Additional materials (987). Two paratypes with same label data as holotype ( USNM). COSTA RICA: Puntarenas: Las Cruces, Coto Brus , 1100m, II-1994, Luis D. Gomez, ex male Zamia , #94767 (111) ; Osa Pen., Corcovado

Nat. Park, Pop#1, 8-XII-2005, C. Lopez Gallego, Zamia fairchildiana ♂ cones (57); Las Cruces, Loop Trail, ♂ cone Z. pseudomonticola , 1300m, [GPS coord. Omitted], W. Tang, XI-24-2010 (177); Wilson Botanical Garden, ex ♂ cone Z. pseudomonticola , N8°47.150′ W47°57.570′, 1235m, W. Tang, XI-24-2010 (54); Golfo Dulce, beach nr. Rincon, ♂ cone Zamia fairchildiana , [GPS coord. Omitted], W, Tang, XI-26-2011 (238); PANAMA: Chiriquí, Burica Pen., San Bartolo Limite, 13.5 km WNW of Puerto Armuelles, 440m, [GPS coord. omitted], ♂ cone Zamia fairchildiana , I-8-2008, M. Calonje et al. (206); Santa Clara, Finca Hartmann, Z. pseudomonticola, Alberto Taylor 29-XII-2001 (93); 30-XII-2001 (21); Hartman-Enders, 1500m asl, 30-XII-2001 (10); Porton, ex ♂ cone Zamia . sp. aff. pseudomonticola , 7-XII-2013, A. Taylor (18). Specimens to be deposited in: ANIC, FSCA, NHMUK, NZAC, RHTC, SEMC, STRI, MIUP, TAMU, USNM.

Remarks. Describing P. confusa, Pakaluk (1988) cited the host as best understood at the time with the advice of regional botanists. Zamia from various localities are planted in Wilson Botanical Garden, so the cone from which type specimens of P. confusa were collected may have been a cultivated Zamia fairchildiana . However, that individual cycad will never be known to confirm that identification.

In the 1980s, there was taxonomic confusion on the identity of “ fairchildiana ” and “ pseudomonticola ” ( Calonje et al. 2023). Gómez (1982) described both Z. fairchildiana and Z. pseudomonticola in the same paper. Prior to this, there was no official name for any Zamia in southeastern Costa Rica. Unfortunately, Gómez (1982) did not clearly cite holotypes, thus Z. pseudomonticola did not become an available name until Stevenson and Sabado (1986) provided additional information to make it valid. For many years afterward confusion continued, with the name “ Zamia fairchildiana ” being used for all the common arborescent understory Zamia in the region, while the identity of Z. pseudomonticola remained unclear. Although Stevenson and Sabado (1986) claimed to have found and examined the type for Z. pseudomonticola and validated the name, the issue was not fully resolved until Acuña and Gómez (2009) designated a lectotype (from the Osa peninsula) for Z. fairchildiana . Years later, after more field work, morphological studies and DNA analyses, it is generally understood that Z. fairchildiana is the lowland form, while Z. pseudomonticola is the highland form which occurs naturally around the Wilson Botanical Garden. Thus, the natural host for the nominal population of P. confusa is Z. pseudomonticola .

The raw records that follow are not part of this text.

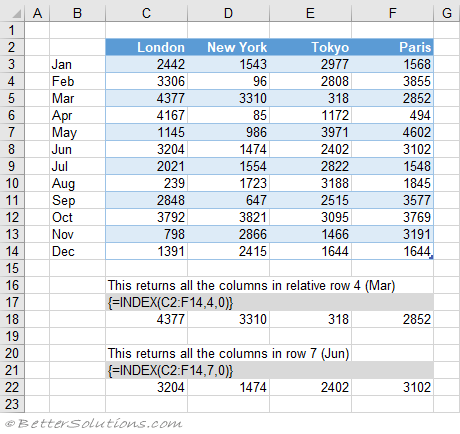
Task: Click the London header cell
Action: pos(146,47)
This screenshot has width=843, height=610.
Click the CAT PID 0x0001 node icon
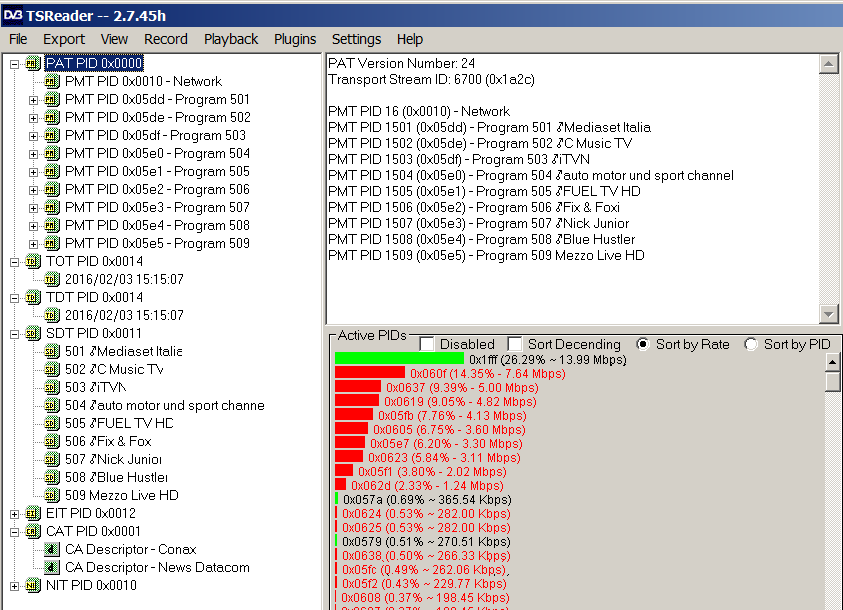pos(32,531)
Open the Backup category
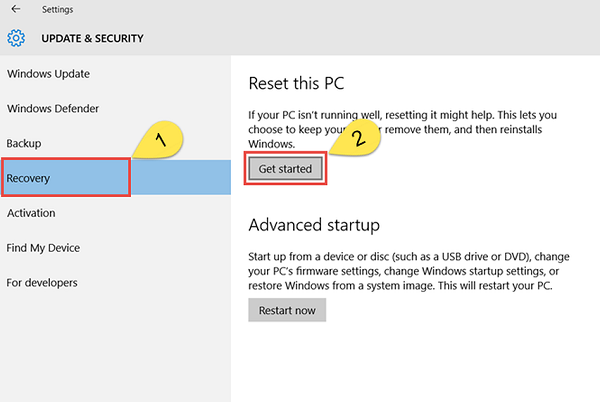600x402 pixels. click(24, 144)
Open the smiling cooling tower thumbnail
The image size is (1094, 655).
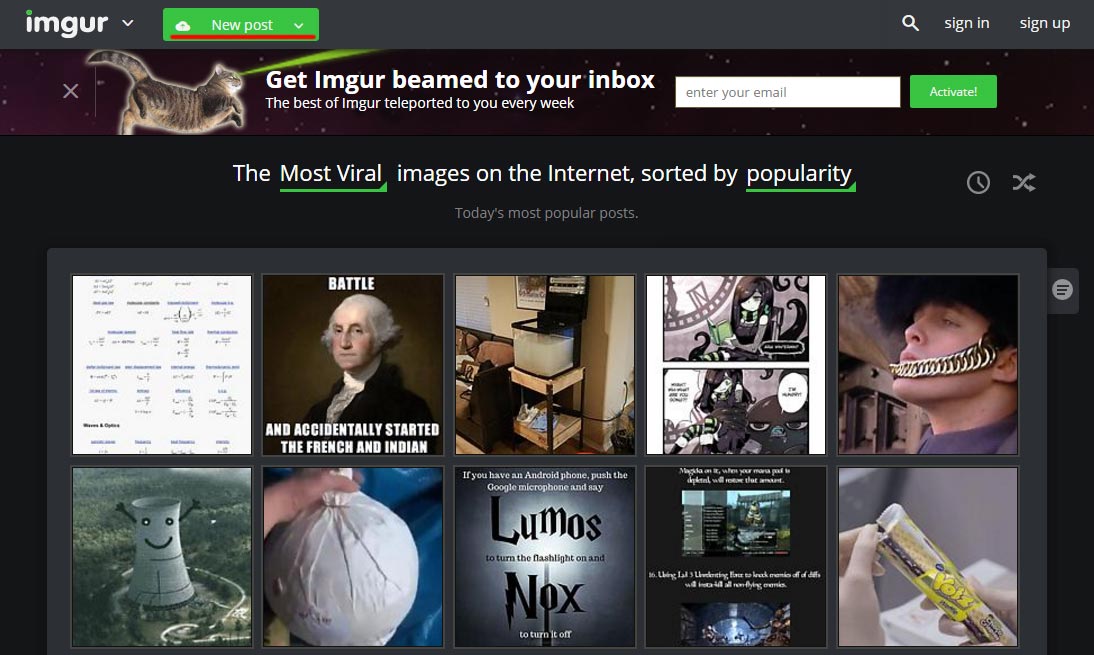point(162,557)
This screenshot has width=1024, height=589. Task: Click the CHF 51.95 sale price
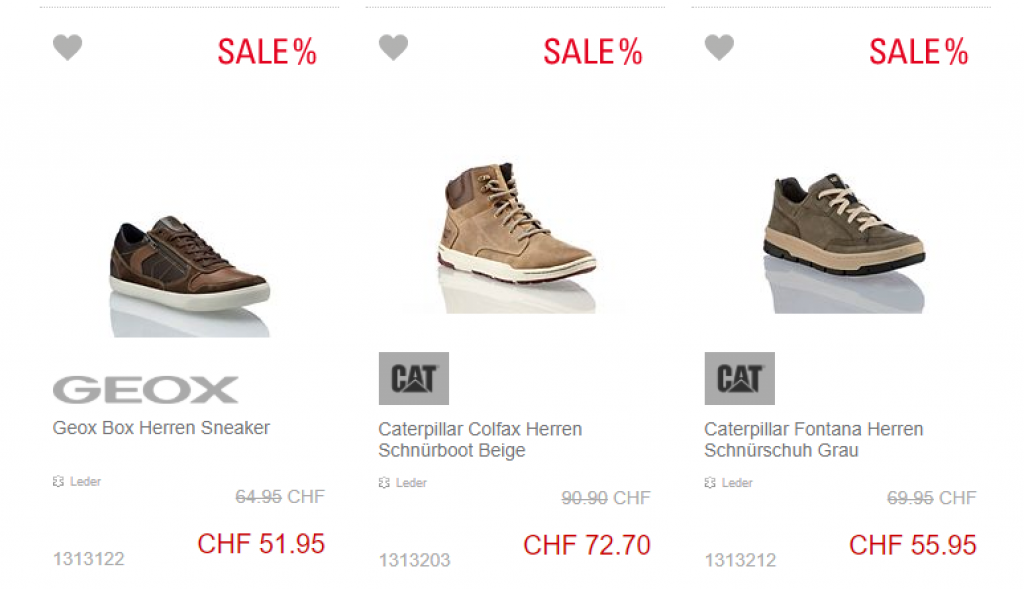point(261,544)
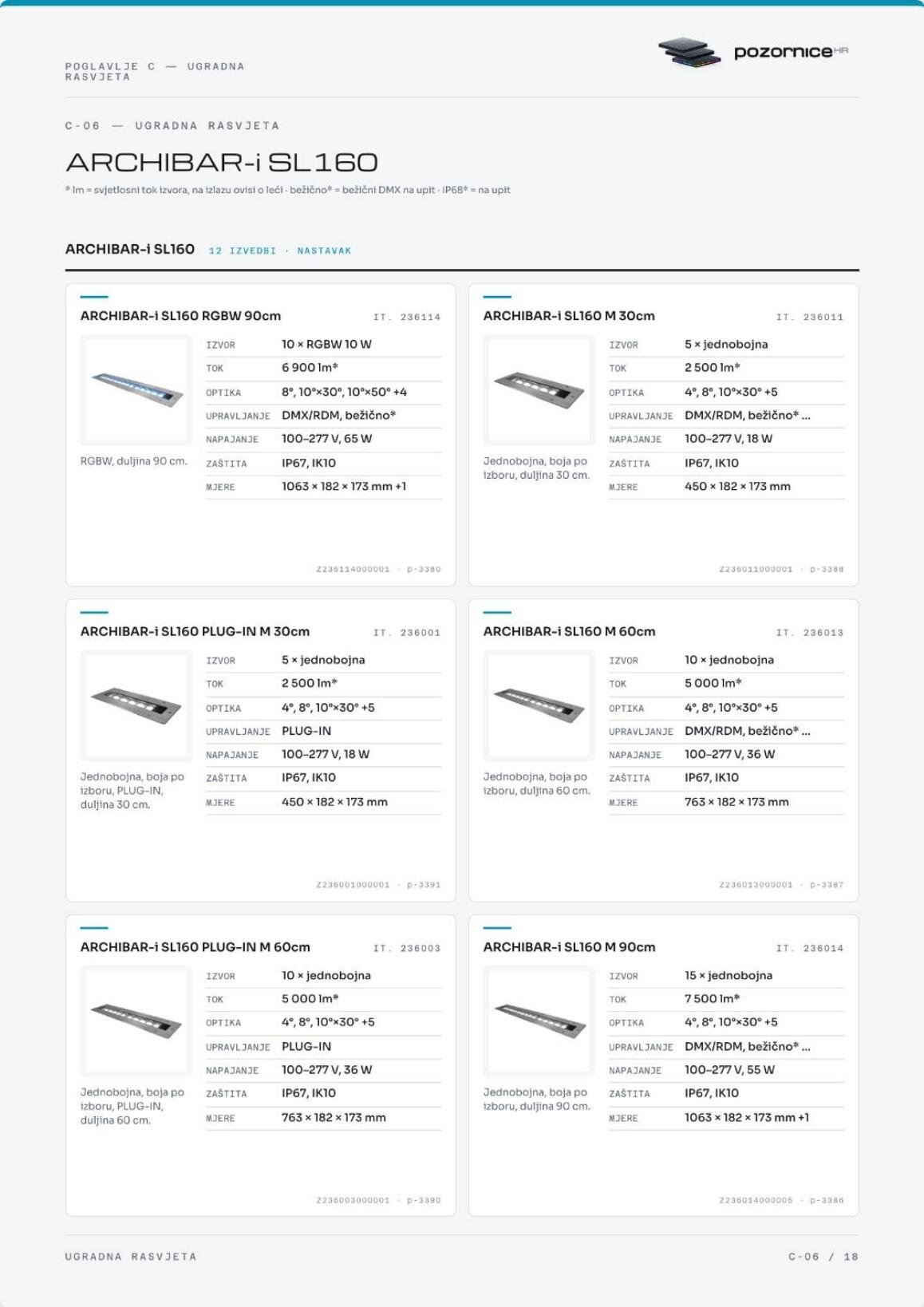Select the ARCHIBAR-i SL160 PLUG-IN M 30cm title
This screenshot has height=1307, width=924.
pos(195,631)
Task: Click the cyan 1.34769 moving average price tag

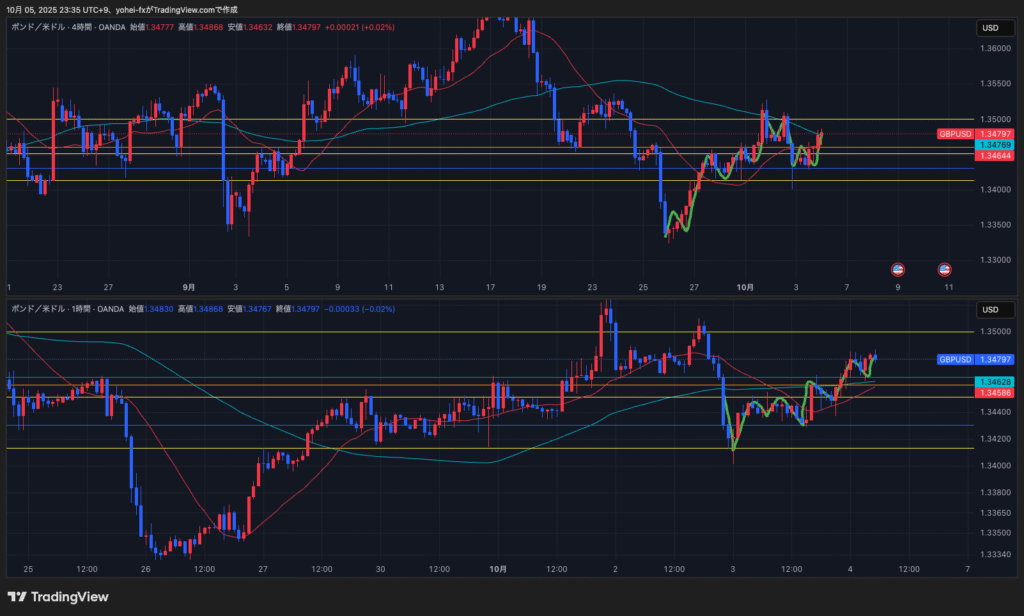Action: coord(995,145)
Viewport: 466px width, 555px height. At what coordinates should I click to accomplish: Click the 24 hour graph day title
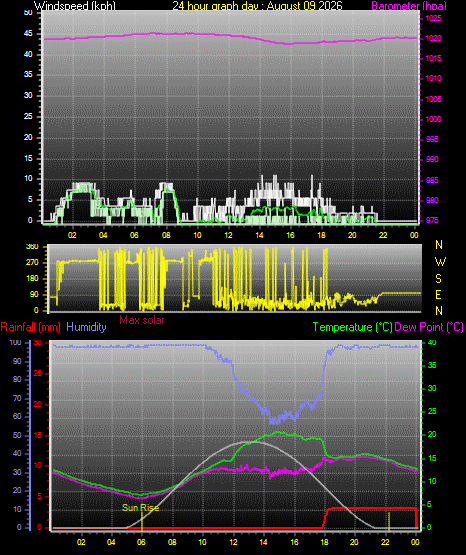pos(258,6)
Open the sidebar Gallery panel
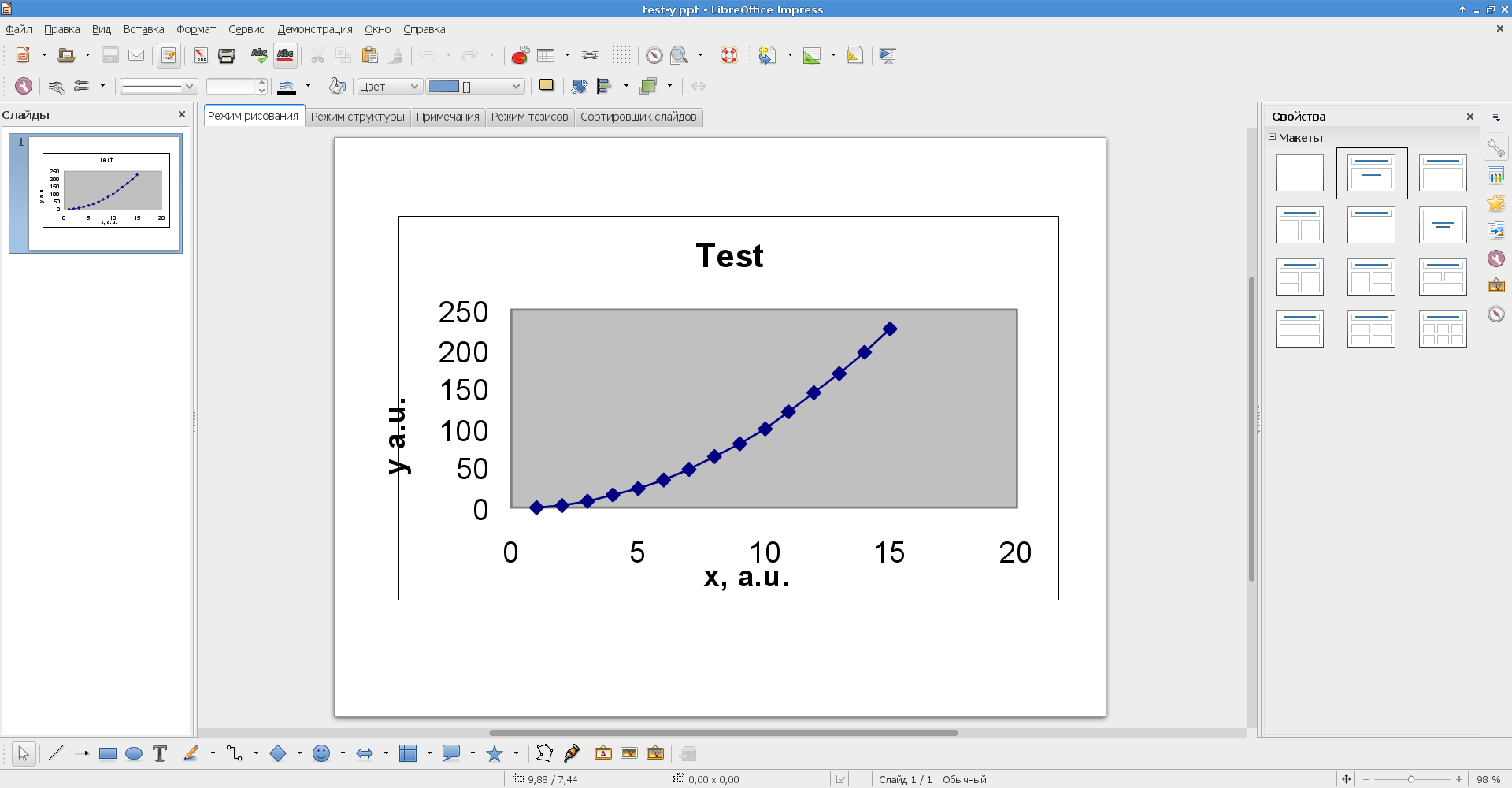 pos(1495,286)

As may be expected from a beetle that occurs within a wide range of elevations and diverse habitats (lowland rainforest and beach habitat to premontane forest), P. confusa exhibits some variation. Lowland populations inhabiting Z. fairchildiana are on average smaller (mean length = 2.47 mm) than highland forms inhabiting Z. pseudomonticola (mean length = 2.69–3.00 mm). However, DNA analysis ( Tang et al. 2018b, 2020; Salzman et al. unpublished data) did not detect sufficient genetic differences among populations to warrant demarcation into more than one species. The elevational ranges of the two host species meet and appear continuous (Calonje, personal communication) and there does not appear to have been any recent geographic barriers to prevent gene flow from lowland to highland populations. The male cones of host Z. pseudomonticola are larger than those of Z. fairchildiana and the difference in available nutrition may account for differences in beetle size. The lowland and highland forms are otherwise nearly identical in their external morphological proportions. Until definitive characters are found to separate them, we treat the lowland form as a variety of the nominal highland form. As a member of the confusa species group, P. confusa appears most similar to P. panamensis , based on the overall shape of the spermatheca and genetic analysis ( Tang et al. 2018b, 2020; Salzman et al. unpublished data). Like most other members of the confusa species group, this beetle co-occurs in the male cones of its hosts with Notorhopalotria weevils, in this case with N. montgomeryensis O’Brien and Tang ( O’Brien and Tang 2015).